The data controller cannot delete the data subject's data if the data processing is ordered by law. However, the data cannot be forwarded to the data recipient if the data controller has agreed to the dissent, or the court has established the legitimacy of the dissent.
4.4. Right to transfer data
The data subject may request the data provided by him/her to be received in a widely used, machine-readable format, or the data controller to transmit it directly to another data controller (GDPR Article 20).
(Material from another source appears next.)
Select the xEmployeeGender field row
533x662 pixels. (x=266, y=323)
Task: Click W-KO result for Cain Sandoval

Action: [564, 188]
4.5. Authority, court corrective action order
4.5.1. Filing a complaint, starting a procedure with the data protection authority:
Complaints can be filed against the activities of the data controller, and proceedings can be initiated:
Name: National Data Protection and Freedom of Information Authority (NAIH)
Headquarters: 1125 Budapest, Szilágyi Erzsébet fasor 22/c
Postal address: 1534 Budapest, Pf.: 834
Phone: +36 (1) 391-1400
Fax: +36 (1) 391-1410
4.5.2. Legal remedies
In the event of a violation of his/her rights, the affected person can also go to court against the data controller, if he or she has suffered a violation of rights by the controller of his or her personal data, or there is a direct risk of such violation.
- Security of data management:
The data manager takes appropriate measures to protect the data managed, especially in connection with unauthorized access, change, transmission, making it available, disclosure, deletion, destruction, damage, as well as inaccessibility resulting from changes in the technology used.
The data controller selects and operates the IT tools used for the management of personal data during the provision of the service in such a way that the processed data:
- a) is accessible to those authorized to do so (availability);
- b) its authenticity and authentication are ensured (authenticity of data management);
- c) its immutability can be verified (data integrity);
- d) be protected against unauthorized access (data confidentiality).
In order to protect the data files managed electronically in its various records, the data controller ensures with an appropriate technical solution that the stored data cannot be directly linked and assigned to the data subject, unless permitted by law.
In view of the ongoing development of technology, the data controller ensures the protection of the security of data management with technical, managerial and organizational measures that provide a level of protection corresponding to the risks arising in connection with data management.
During the data management the data manager keeps
- a) confidentiality: protect the information so that only those who are authorized to do so can access it;
- b) integrity: protects the accuracy and completeness of the information and the method of processing;
- c) availability: it ensures that when the authorized user needs it, he/she can really access the desired information and that the related tools are available.
Date: Szombathely, 1st November, 2022.